В штабе он связался по телефону с соседом.

— Что там у тебя, Федор? — спросил после приветствия Хребтов.

В трубке послышался иронический тенорок Лаврова.

— А ничего. В домино играем… Наши ребята «жениха» привели, а немцы догадались, вот и бесятся. Скоро перестанут.

— Богатый «жених»? — не сумел скрыть зависти Хребтов.

— Нет, так, подросток. Погоди-ка… Кажется, двух ведут. — Хребтов молча слушал, пока сосед выяснял что-то. «Женихов» было действительно двое.

— Я тебе звякну попозже, Павел, — попрощался Лавров.

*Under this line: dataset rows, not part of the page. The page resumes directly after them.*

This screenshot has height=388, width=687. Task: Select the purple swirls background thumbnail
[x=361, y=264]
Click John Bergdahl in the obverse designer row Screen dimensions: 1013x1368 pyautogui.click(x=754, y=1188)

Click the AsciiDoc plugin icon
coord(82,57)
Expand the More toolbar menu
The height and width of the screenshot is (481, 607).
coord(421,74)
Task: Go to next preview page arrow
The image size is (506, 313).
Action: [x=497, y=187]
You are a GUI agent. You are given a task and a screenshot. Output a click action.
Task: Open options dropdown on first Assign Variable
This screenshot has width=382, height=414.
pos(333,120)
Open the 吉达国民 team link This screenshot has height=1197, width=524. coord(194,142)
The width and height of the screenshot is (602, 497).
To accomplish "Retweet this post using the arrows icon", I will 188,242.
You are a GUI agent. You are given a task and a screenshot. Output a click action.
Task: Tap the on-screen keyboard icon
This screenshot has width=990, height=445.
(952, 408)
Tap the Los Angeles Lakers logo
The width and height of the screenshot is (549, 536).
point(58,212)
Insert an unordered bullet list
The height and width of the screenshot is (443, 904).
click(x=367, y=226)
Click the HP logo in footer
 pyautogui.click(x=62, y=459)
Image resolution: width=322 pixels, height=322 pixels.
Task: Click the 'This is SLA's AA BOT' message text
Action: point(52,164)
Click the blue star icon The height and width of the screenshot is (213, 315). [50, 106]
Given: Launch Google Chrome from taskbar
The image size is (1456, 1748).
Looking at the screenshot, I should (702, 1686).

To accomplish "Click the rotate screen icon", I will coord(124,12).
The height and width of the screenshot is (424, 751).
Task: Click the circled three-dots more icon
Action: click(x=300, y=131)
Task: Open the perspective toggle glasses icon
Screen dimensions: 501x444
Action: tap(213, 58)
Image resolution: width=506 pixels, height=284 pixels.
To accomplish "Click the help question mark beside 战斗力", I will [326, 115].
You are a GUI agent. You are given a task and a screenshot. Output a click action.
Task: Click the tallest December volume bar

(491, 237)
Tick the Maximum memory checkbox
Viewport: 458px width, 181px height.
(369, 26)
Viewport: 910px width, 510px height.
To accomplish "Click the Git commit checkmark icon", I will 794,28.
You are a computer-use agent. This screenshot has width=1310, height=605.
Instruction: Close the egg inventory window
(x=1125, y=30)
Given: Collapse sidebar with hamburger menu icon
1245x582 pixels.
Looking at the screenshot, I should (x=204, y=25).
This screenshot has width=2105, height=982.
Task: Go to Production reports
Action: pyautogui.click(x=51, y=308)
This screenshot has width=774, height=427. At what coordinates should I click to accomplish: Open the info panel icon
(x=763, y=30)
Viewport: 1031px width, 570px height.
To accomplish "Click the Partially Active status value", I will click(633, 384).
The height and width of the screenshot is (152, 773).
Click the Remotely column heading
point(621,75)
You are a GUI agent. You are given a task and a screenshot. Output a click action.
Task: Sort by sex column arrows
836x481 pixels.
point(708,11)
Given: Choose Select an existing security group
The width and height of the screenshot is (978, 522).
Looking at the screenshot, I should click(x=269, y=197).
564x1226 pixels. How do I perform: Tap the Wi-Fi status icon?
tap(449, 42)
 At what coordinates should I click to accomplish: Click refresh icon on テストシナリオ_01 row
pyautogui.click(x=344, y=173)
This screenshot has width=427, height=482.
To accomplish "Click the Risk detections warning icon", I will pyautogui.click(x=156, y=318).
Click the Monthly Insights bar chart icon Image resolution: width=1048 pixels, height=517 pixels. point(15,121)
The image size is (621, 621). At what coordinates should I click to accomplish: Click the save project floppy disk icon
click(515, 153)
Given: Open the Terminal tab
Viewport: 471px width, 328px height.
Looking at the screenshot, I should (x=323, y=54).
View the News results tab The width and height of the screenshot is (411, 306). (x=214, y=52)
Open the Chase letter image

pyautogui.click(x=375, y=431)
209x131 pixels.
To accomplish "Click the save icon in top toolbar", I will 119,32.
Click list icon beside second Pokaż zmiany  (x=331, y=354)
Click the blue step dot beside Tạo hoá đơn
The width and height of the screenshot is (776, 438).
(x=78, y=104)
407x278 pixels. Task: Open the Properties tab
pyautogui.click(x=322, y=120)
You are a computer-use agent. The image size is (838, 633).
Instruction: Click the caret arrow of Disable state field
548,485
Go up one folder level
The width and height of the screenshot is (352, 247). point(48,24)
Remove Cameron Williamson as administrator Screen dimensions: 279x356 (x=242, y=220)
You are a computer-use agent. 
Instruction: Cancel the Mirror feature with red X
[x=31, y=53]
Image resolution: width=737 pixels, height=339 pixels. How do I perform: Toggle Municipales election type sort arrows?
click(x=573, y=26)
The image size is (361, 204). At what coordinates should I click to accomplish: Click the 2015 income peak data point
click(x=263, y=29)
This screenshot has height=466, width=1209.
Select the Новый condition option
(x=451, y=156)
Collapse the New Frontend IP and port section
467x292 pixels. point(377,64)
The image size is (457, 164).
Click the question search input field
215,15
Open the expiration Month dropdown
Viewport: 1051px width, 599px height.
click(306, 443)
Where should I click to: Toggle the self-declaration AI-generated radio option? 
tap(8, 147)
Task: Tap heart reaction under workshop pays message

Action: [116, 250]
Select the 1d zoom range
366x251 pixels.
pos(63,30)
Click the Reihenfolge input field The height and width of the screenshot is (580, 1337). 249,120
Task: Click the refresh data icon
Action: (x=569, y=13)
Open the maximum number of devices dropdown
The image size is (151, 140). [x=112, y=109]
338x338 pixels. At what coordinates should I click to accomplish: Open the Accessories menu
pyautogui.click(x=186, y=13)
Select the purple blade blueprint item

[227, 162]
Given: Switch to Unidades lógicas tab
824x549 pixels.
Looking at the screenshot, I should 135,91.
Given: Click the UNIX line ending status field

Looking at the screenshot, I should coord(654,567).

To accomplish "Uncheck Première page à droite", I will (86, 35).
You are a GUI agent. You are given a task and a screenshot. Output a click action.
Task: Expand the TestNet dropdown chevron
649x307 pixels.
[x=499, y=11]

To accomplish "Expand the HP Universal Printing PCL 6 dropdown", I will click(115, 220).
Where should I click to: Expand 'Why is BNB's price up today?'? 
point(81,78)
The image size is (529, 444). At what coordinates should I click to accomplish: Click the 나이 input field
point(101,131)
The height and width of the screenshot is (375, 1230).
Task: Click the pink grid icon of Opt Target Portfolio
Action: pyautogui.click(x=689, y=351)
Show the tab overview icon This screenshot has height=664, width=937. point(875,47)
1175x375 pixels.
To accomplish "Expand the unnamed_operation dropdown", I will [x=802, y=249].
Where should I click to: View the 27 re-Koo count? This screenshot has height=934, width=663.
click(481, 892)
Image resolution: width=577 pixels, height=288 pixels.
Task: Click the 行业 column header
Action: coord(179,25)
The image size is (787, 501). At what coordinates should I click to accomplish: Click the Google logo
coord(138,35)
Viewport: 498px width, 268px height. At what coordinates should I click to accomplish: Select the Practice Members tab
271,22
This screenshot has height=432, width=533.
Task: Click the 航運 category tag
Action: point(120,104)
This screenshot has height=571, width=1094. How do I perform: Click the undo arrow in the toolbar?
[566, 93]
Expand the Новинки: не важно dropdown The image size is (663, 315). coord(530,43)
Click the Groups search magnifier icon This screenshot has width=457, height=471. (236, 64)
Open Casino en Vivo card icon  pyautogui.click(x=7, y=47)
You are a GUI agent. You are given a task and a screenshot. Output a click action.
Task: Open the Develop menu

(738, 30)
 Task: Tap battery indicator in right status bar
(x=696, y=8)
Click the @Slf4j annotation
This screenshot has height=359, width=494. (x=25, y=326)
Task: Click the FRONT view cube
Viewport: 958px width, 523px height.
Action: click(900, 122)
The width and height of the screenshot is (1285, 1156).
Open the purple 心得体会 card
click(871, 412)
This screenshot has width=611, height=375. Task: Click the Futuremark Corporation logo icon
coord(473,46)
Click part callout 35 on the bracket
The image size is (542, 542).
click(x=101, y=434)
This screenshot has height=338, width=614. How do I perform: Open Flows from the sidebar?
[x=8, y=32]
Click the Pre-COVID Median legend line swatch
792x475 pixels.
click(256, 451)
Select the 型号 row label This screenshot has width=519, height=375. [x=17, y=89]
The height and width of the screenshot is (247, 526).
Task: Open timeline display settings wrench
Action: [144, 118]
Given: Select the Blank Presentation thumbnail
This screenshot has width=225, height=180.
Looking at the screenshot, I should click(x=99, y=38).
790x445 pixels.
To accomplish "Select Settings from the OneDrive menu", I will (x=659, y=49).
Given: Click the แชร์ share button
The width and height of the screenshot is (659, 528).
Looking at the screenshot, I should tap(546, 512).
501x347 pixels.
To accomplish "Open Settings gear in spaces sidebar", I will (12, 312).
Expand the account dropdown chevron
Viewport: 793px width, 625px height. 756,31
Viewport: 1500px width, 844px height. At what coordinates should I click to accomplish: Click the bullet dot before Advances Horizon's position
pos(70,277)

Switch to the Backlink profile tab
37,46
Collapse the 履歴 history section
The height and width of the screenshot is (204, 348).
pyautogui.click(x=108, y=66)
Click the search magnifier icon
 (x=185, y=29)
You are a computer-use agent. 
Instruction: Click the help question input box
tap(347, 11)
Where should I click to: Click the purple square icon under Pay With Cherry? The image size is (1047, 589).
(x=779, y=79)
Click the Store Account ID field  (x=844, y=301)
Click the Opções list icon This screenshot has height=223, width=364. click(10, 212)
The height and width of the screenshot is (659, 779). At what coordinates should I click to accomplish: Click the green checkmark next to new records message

Хребтов положил трубку, помолчав немного, повернулся к Анисову, проговорил тоном выговора:

— Вот, двух языков захватили. Повезло этому черту рябому, — Хребтов с шумом встал и, не сдерживаясь более, заходил из угла в угол, распаляя себя крепкой бранью. — Олухи царя небесного!.. Турки!.. Провалить такую операцию!.. Послали… — Он не сказал, кого послали. — Как, как это можно было допустить? Теперь стыда не оберешься…

Анисов сидел в углу, вместе с начальником штаба рассматривал какую-то бумагу. На разбушевавшегося Хребтова он старался не обращать внимания, хотя и брала досада: так распускать себя на глазах у подчиненных.

— Вызовите сюда этого разгильдяя Воронина! — кричал Хребтов начальнику штаба.

— Что случилось-то, Павел Сергеевич? — не выдержал все-таки Анисов.

Хребтов даже головы не повернул в его сторону, будто не слышал.